Work instruction 1 ▸
Using the text on the church at Antioch, decide whether each statement agrees with it: (a) Paul and Barnabas were away from Antioch for a bit less than two years; (b) the fifth mark of a healthy church is generous giving; (c) on their return, Paul and Barnabas reported only to the church's elders. Answer yes or no for each and quote the words of the text that decide it.
Work instruction 2 ▸
Reproduce the passage of the text on the church at Antioch that runs between "Look at the" and "welcomes them home.", inclusive.

Text ▸

People today do this just like then. They hear the Gospel, they believe and they are transformed. City after city, this would happen. And at the end of it, Paul and Barnabas went back through, seeing whose faith endured and appointing elders for each church. The painful loss of Antioch resulted in the formation of multiple new churches. Healthy churches send people out, even at a cost to themselves.

That’s how we can look out now and rejoice at other churches that FBC’ers have gone to and either established or made stronger–Hawaii, Idaho, Texas, Arizona, Germany, Czech Republic, Philippines and more. It hurts every time we send someone out. But the reward is so great! Right now, we feel Morgan’s departure deeply–and we trust the Lord. We are confident that it’s the right thing to do for the Kingdom!

You send out people because God’s heart is for the world, and not just one church. You’re led by the Spirit and sacrificially love people, so you make costly decisions. All of this is shaped by a foundation of truth and grace. Antioch is a beautiful model for a healthy church. The fifth mark of this healthy church is . . .

5)  A Safe Community  (Acts 14:27 to 28)

Look at the very end of Acts 14–it describes the end of Paul and Barnabas’s trip. They grabbed a boat and went home to Antioch. “When they had arrived and gathered the church together, they began to report all things that God had done with them and how He had opened a door of faith to the Gentiles. 28And they spent a long time with the disciples” (Acts 14:27 to 28). They’d been gone a bit less than two years. The church that sent them out now welcomes them home.

The guys gather the whole church up to tell them what happened. It was a missions night report like no other. This became the habit whenever these men would be sent out. They’d be sent to the Jerusalem Council next year, and then they’d return again to Antioch. They’d each head out on a missionary journey after that, and return again to Antioch. Antioch was a safe space–it felt like coming home. It was a safe community.

Record set ▸
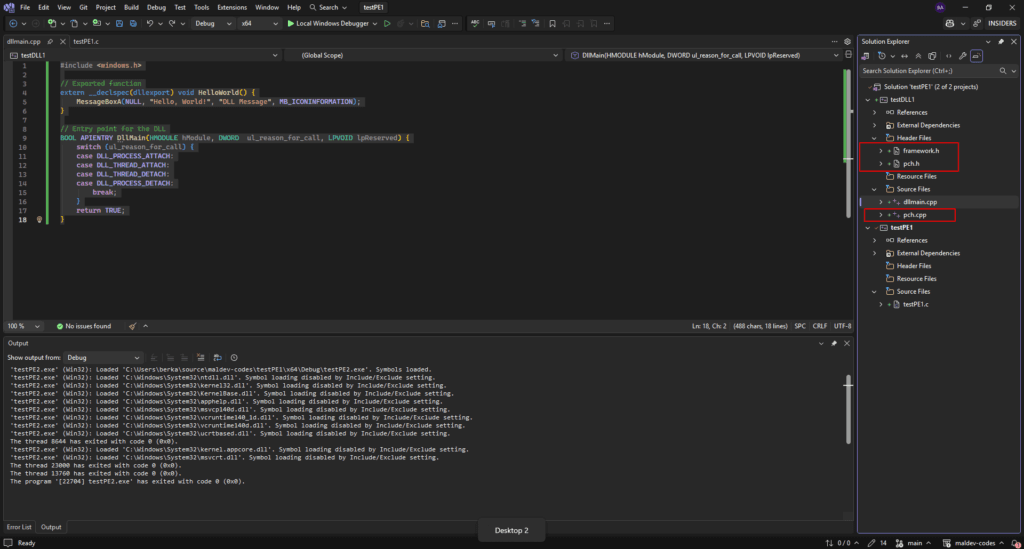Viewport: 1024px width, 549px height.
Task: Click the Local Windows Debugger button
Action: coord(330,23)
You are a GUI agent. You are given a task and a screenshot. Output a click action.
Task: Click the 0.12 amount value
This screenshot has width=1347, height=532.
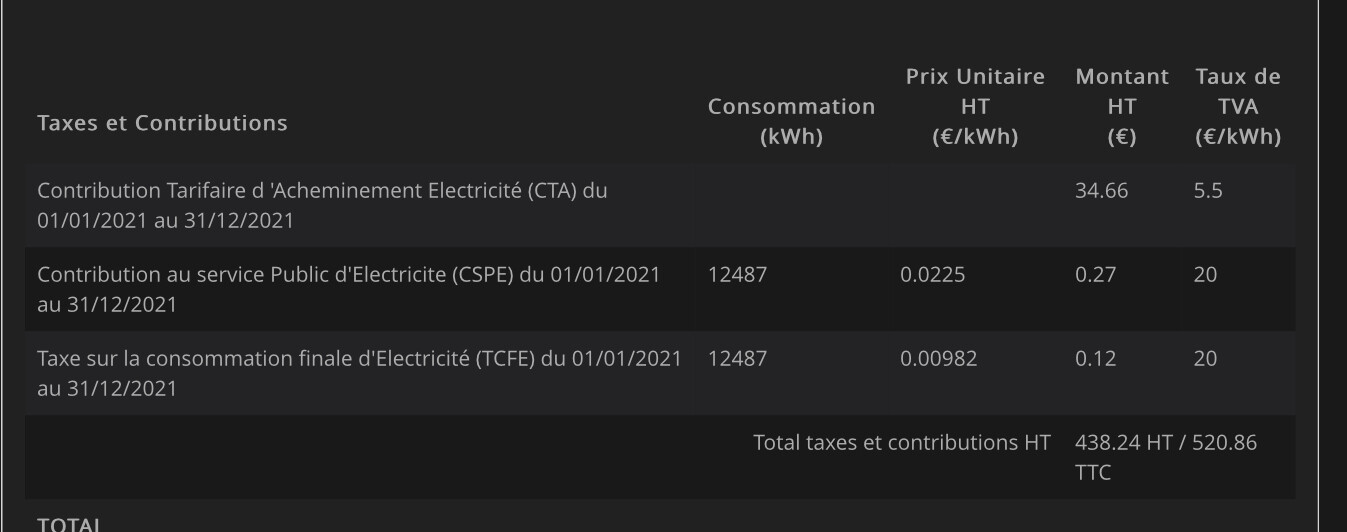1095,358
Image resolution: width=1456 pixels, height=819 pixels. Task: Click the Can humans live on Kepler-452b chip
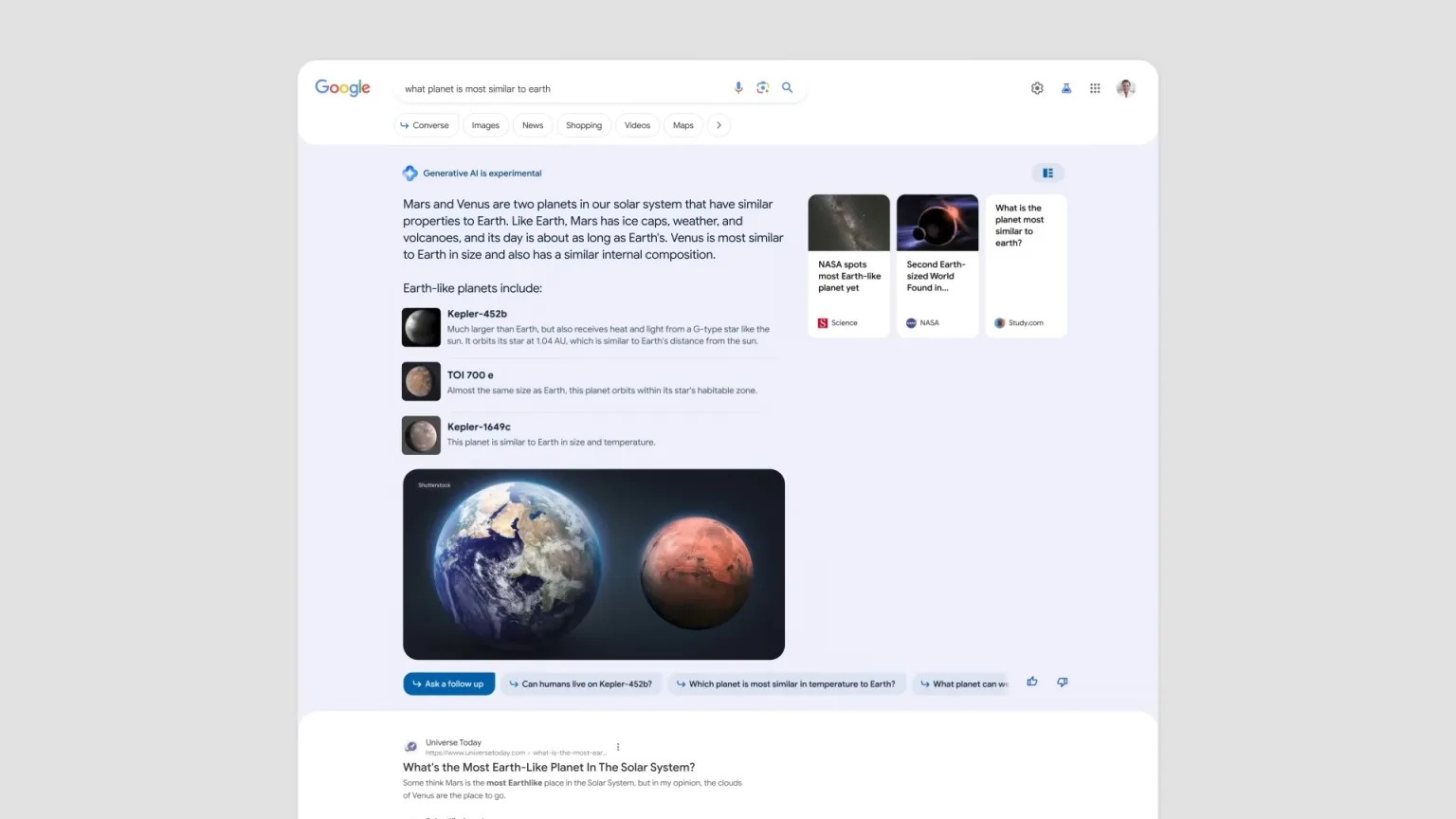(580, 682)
...
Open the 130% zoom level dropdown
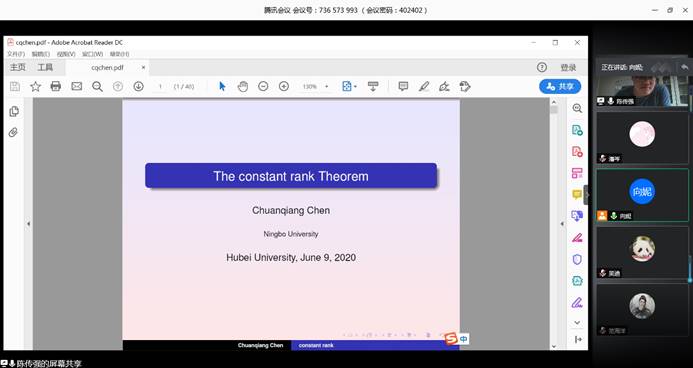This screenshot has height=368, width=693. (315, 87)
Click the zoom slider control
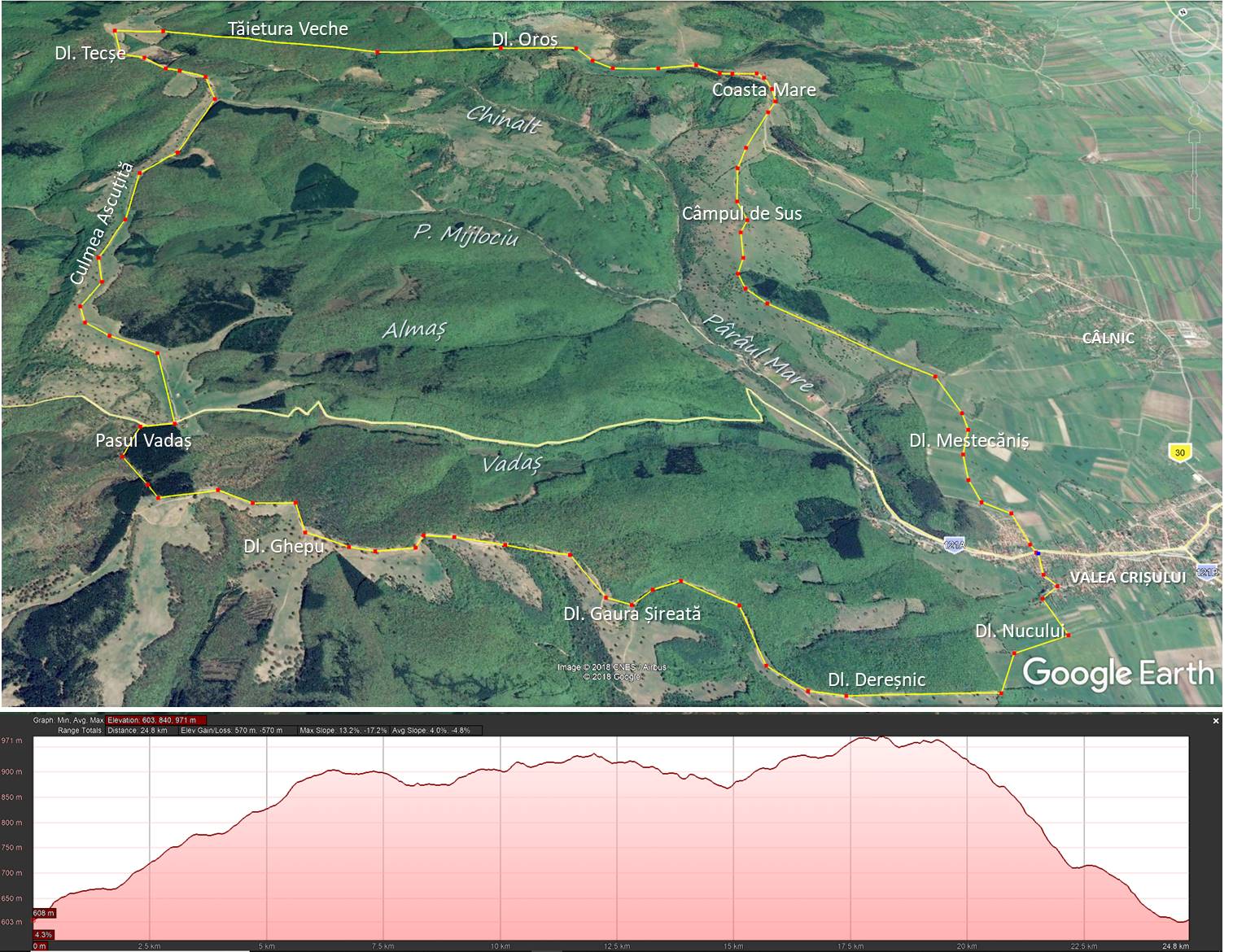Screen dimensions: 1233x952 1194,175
* * *
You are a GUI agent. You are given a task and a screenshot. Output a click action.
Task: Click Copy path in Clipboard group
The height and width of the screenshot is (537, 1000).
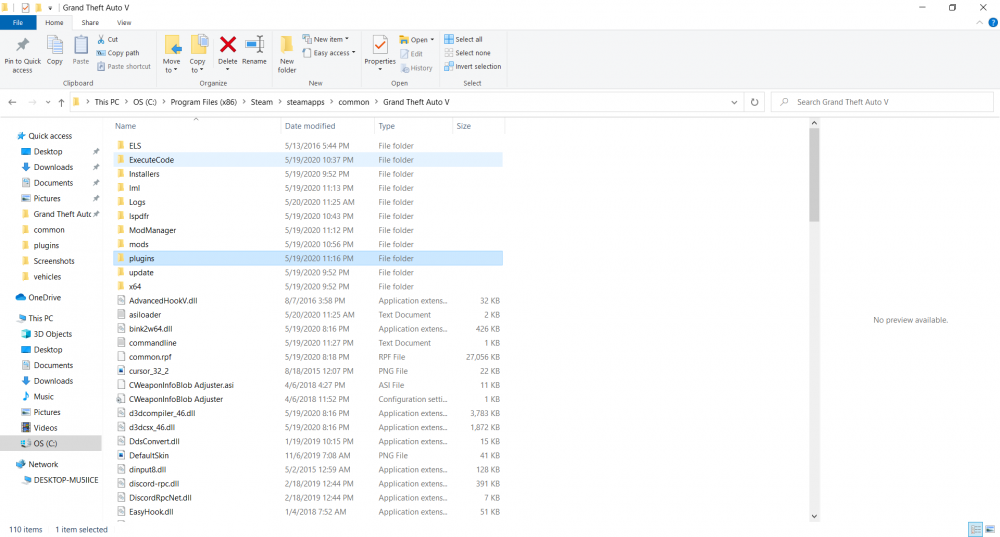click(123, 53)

Expected answer 1 ▸
(a) Yes: "They’d been gone a bit less than two years."
(b) No: "5)  A Safe Community"
(c) No: "The guys gather the whole church up to tell them what happened."

Expected answer 2 ▸
Look at the very end of Acts 14–it describes the end of Paul and Barnabas’s trip. They grabbed a boat and went home to Antioch. “When they had arrived and gathered the church together, they began to report all things that God had done with them and how He had opened a door of faith to the Gentiles. 28And they spent a long time with the disciples” (Acts 14:27 to 28). They’d been gone a bit less than two years. The church that sent them out now welcomes them home.